En la Argentina, después de los escándalos en el Senado, no habla bien de un candidato a la Casa Blanca que su carrera haya sido “tapizada por más de cien millones de dólares que supo recaudar con facilidad entre sus amigos petroleros”.
Esa relación con los petroleros no le sirvió, sin embargo, para ser un empresario exitoso. Su primera empresa petrolera, Arbusto, estuvo al borde de la quiebra y no cayó al abismo porque la salvó un amigo. A la segunda, Spectrum, que era lo más parecido a un espectro con una deuda de tres millones de dólares, la compró otra compañía que, seguramente por quedar bien con su padre, que ya era vicepresidente y había iniciado su campaña para la presidencia, le dio un empleo.

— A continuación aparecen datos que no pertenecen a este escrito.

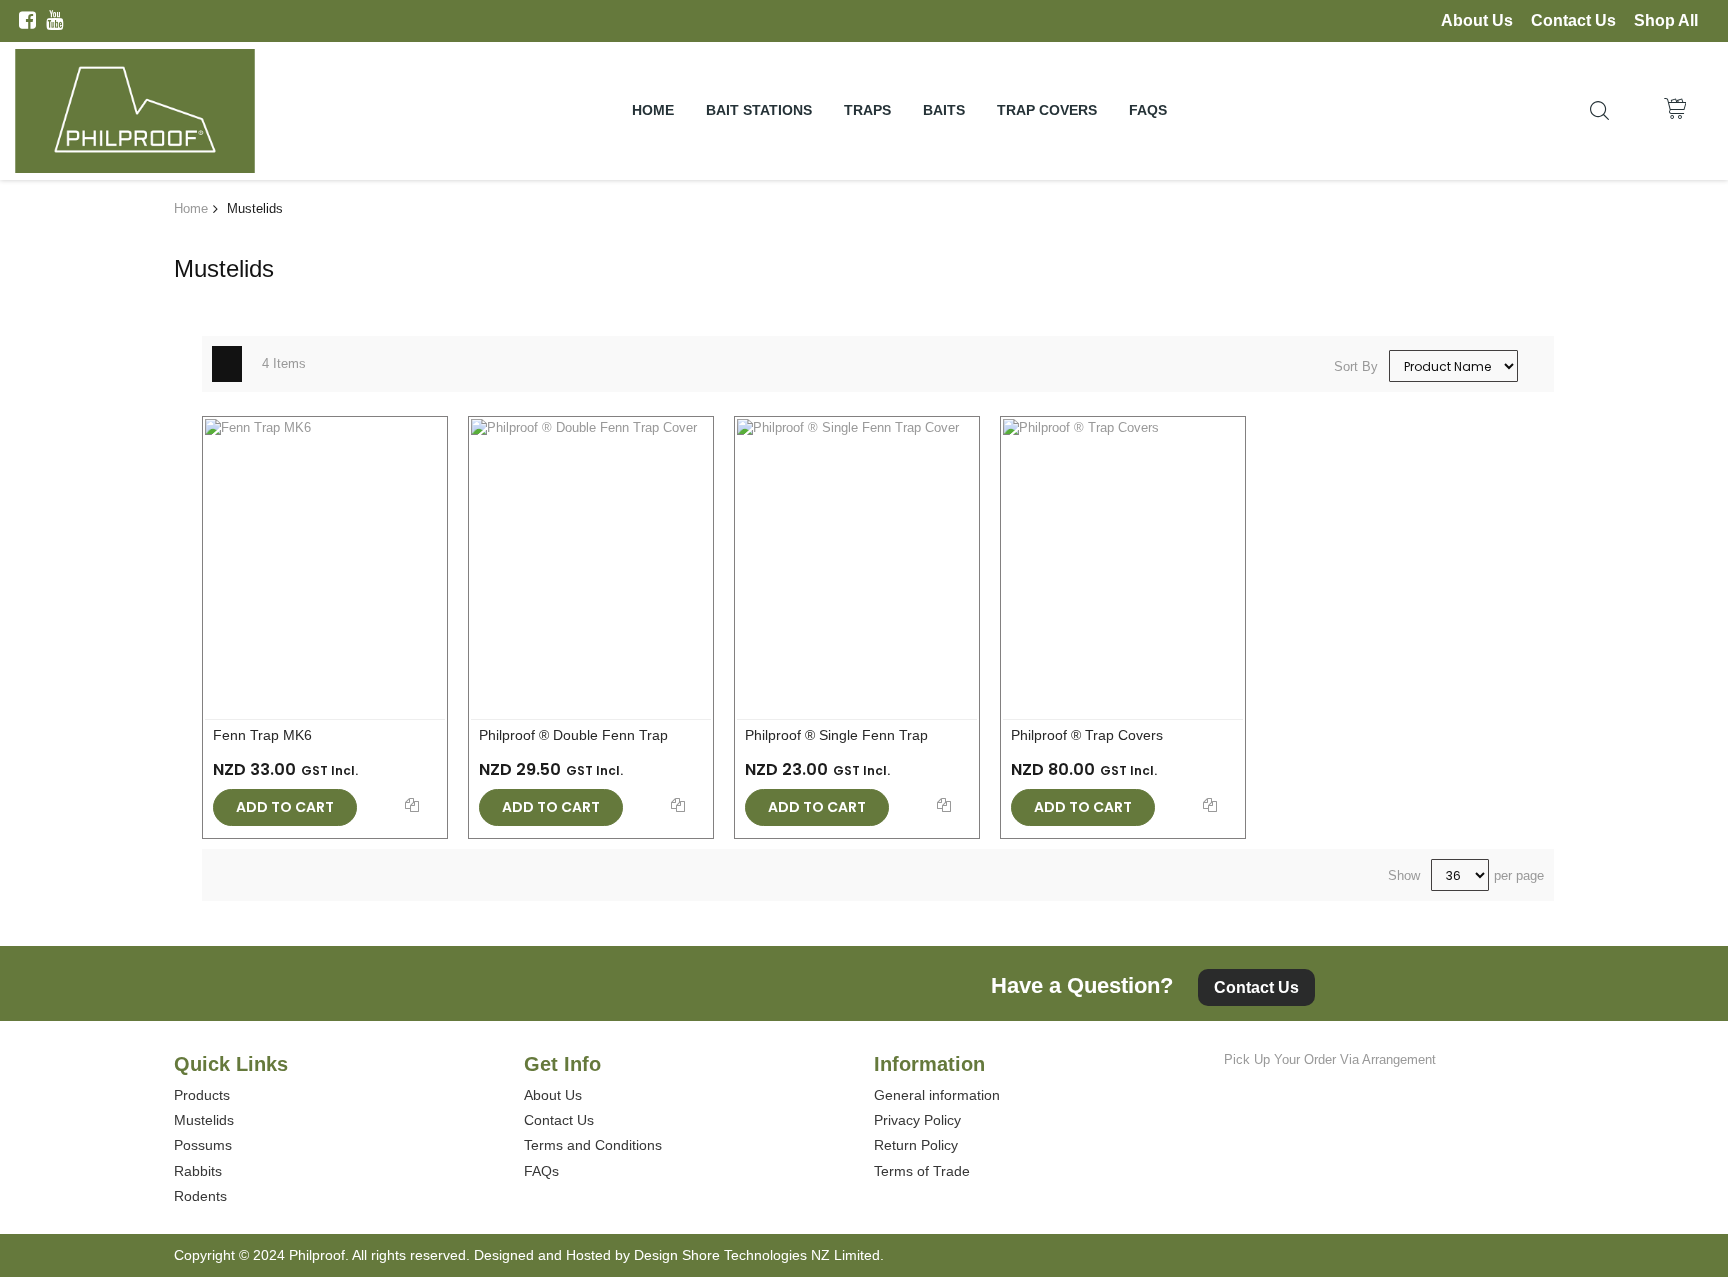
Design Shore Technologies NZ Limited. (759, 1255)
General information (937, 1095)
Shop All (1666, 20)
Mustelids (204, 1120)
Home (191, 208)
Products (202, 1095)
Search (1599, 110)
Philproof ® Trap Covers (1087, 735)
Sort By (1356, 366)
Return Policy (916, 1145)
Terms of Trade (922, 1171)
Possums (203, 1145)
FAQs (541, 1171)
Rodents (200, 1196)
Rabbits (198, 1171)
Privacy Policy (917, 1120)
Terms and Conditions (593, 1145)
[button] (412, 803)
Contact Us (1573, 20)
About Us (1477, 20)
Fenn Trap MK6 (262, 735)
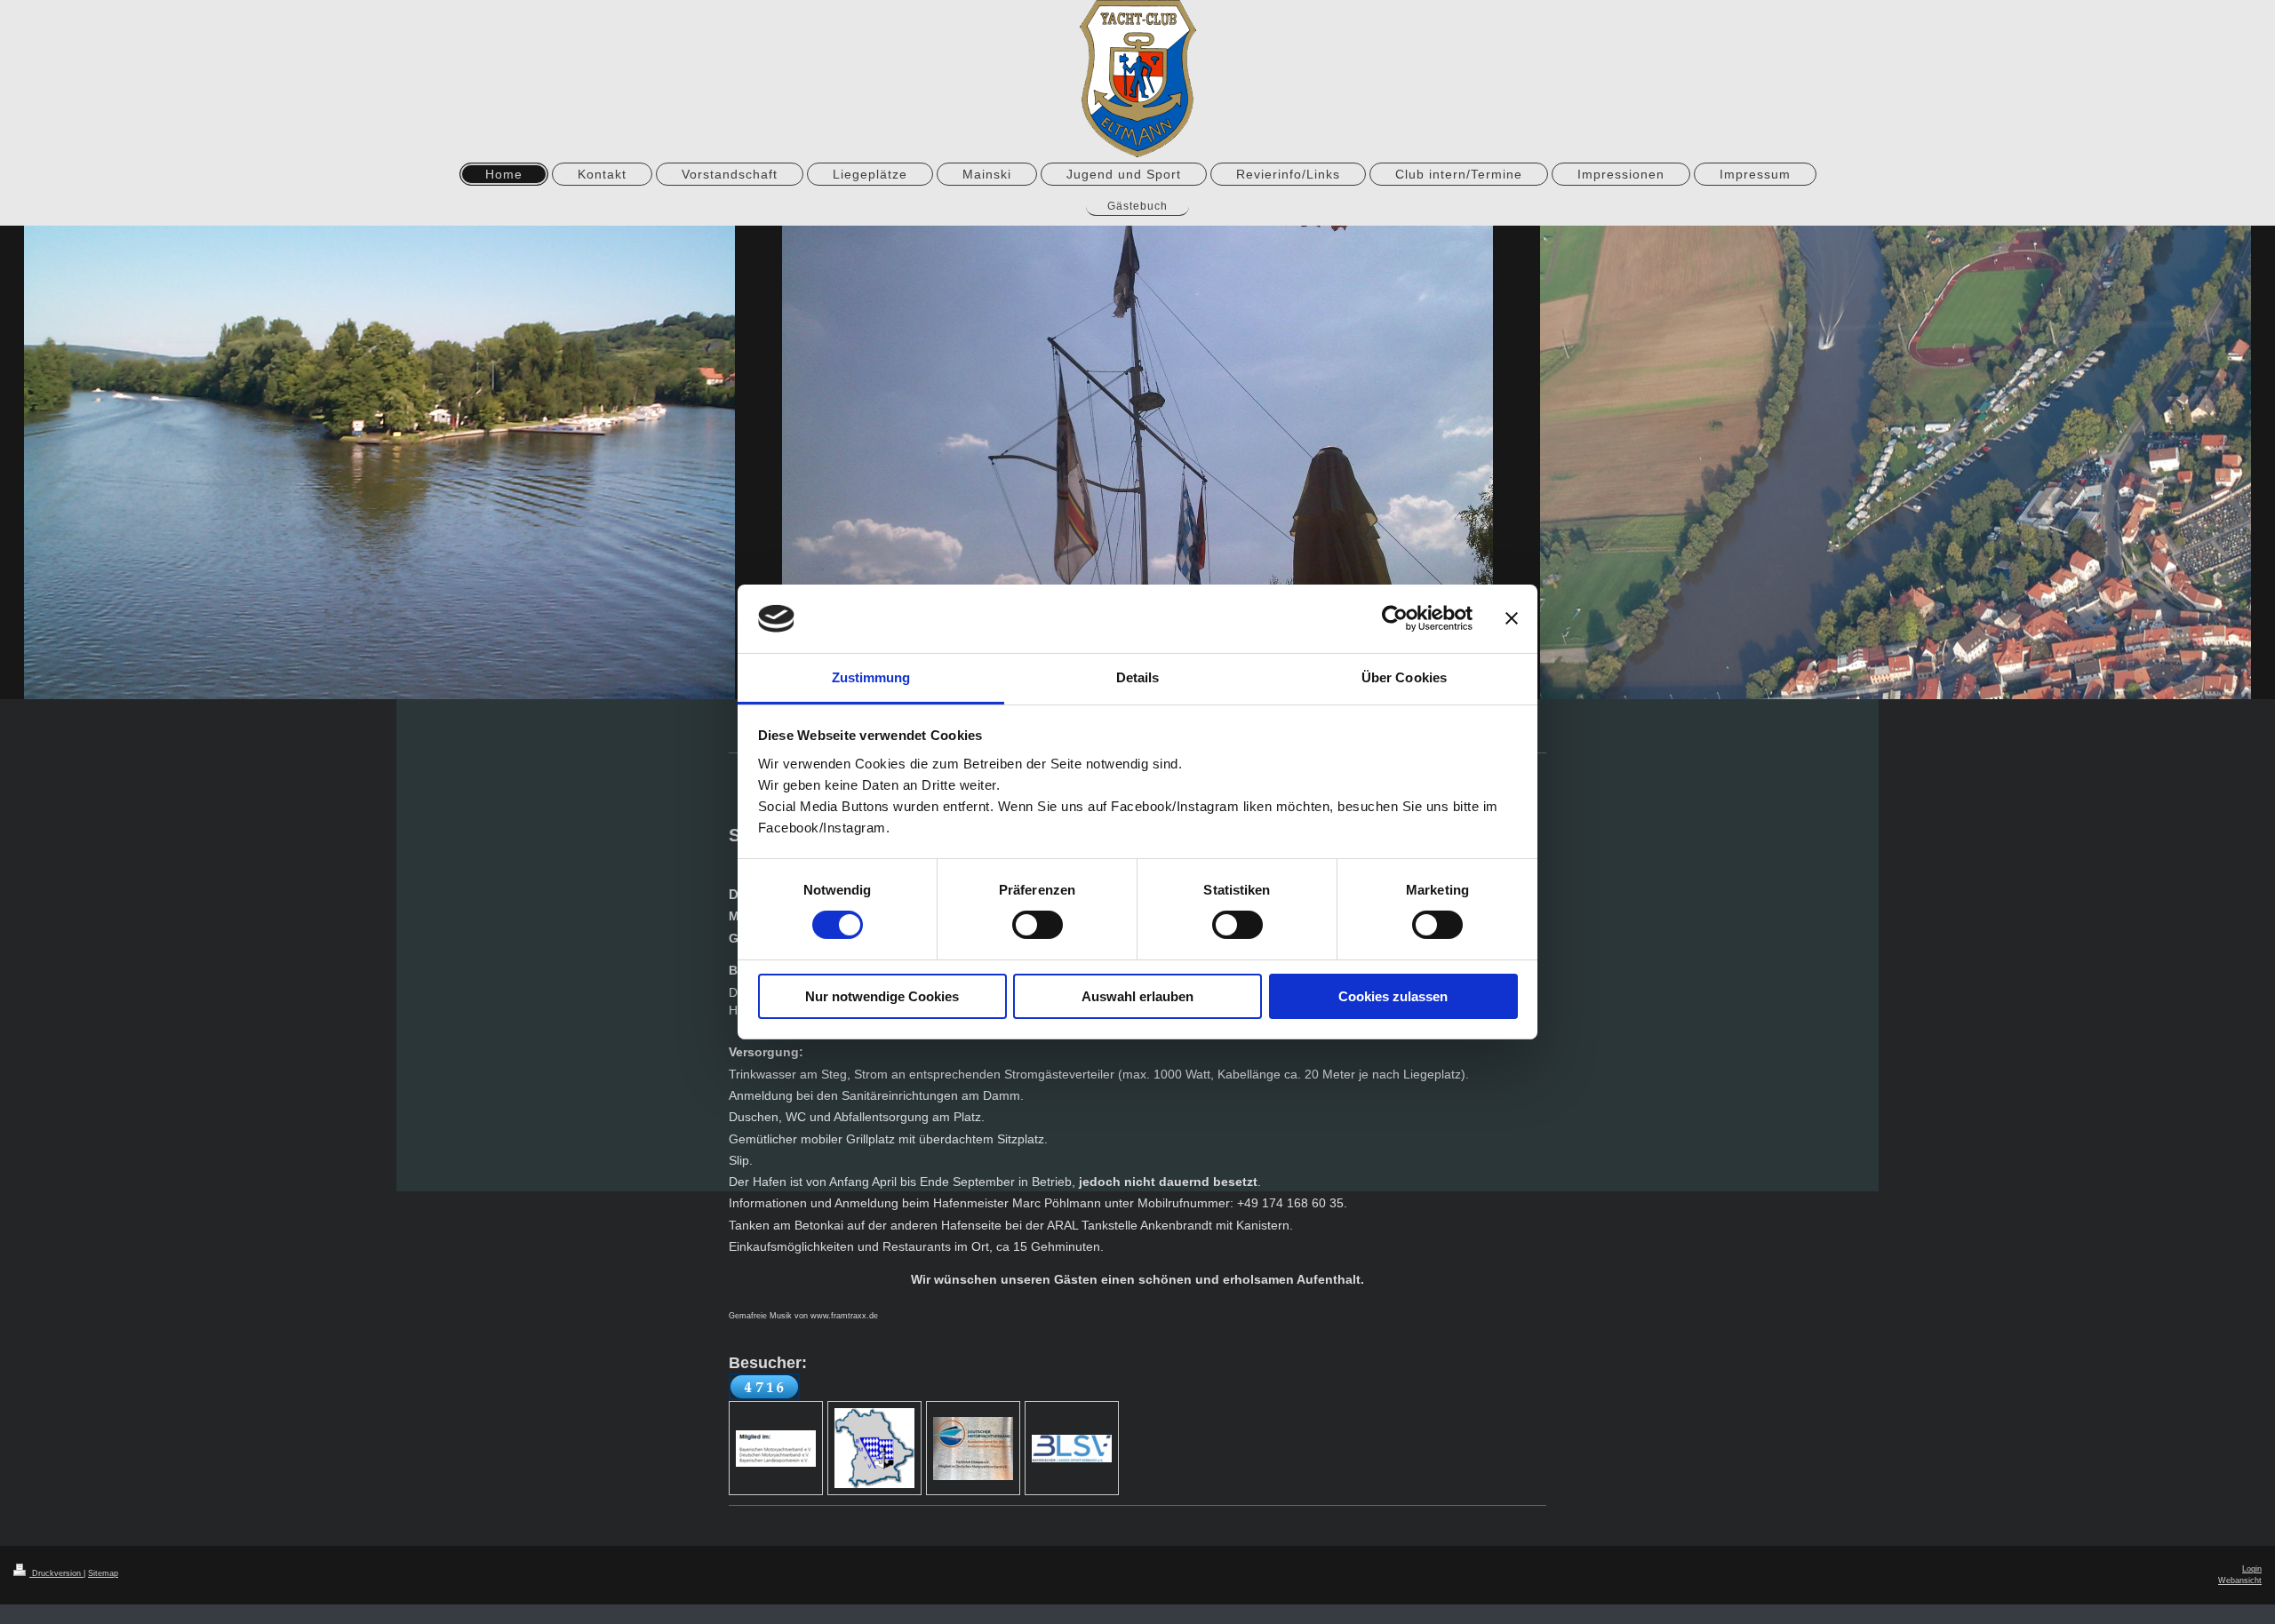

En su juventud estuvo más cerca del alcohol que del idealismo estudiantil. Mientras muchos de sus compañeros de Yale manifestaban contra la guerra en Vietnam, él recalaba en los bares y apenas alcanzaba notas mediocres en su carrera. Se las arregló para no ir a combatir en Vietnam enrolándose como piloto en la Guardia Nacional de Texas.
De que no es un humanista dan cuenta también las 135 ejecuciones que se produjeron en Texas durante su gobierno. El, no obstante, quiere a Jesús, porque, dijo, “cambió mi corazón”. Fue cuando tuvo la ayuda de Graham.
Antes del encuentro redentor con el predicador, el presidente electo carecía de condiciones que lo hicieran recomendable para, siquiera, ser miembro de una sociedad vecinal. Era alcohólico, tenía un arresto por un robo menor y existían dudas sobre su relación con el consumo de drogas.
Se dirá que, a pesar de todo, George W. Bush es un hombre culto. Pero tampoco. Los cronistas dicen que no es un ideólogo, ni un intelectual, y lo comparan con Carlos Menem, de quien es amigo. Durante la campaña se mofaron de él porque cometió errores gruesos al hablar de política exterior. Por ejemplo, confundió a Eslovaquia con Eslovenia, y llamó a los griegos “grecianos”. Pero, como Menem, convirtió en virtudes esos defectos, porque se acercó así al americano común que lo tuvo como uno de los suyos.
Como la esperanza es lo último que se pierde, no faltarán quienes crean que, ya en el ejercicio de la presidencia, Bush pueda remontar sus carencias. Si bien algunos de sus predecesores son para olvidar, hay otros que honraron el cargo que podrían servirle de ejemplo. Pero no hay que hacerse demasiadas ilusiones. Como lo advierte este diario en el final de un editorial de anteayer, “los comprometidos con la libertad de buena parte del mundo acaban de recibir un golpe bajo pero, por desgracia, no hay motivos para creer que Bush y sus amigos tengan interés alguno en mitigarlo”.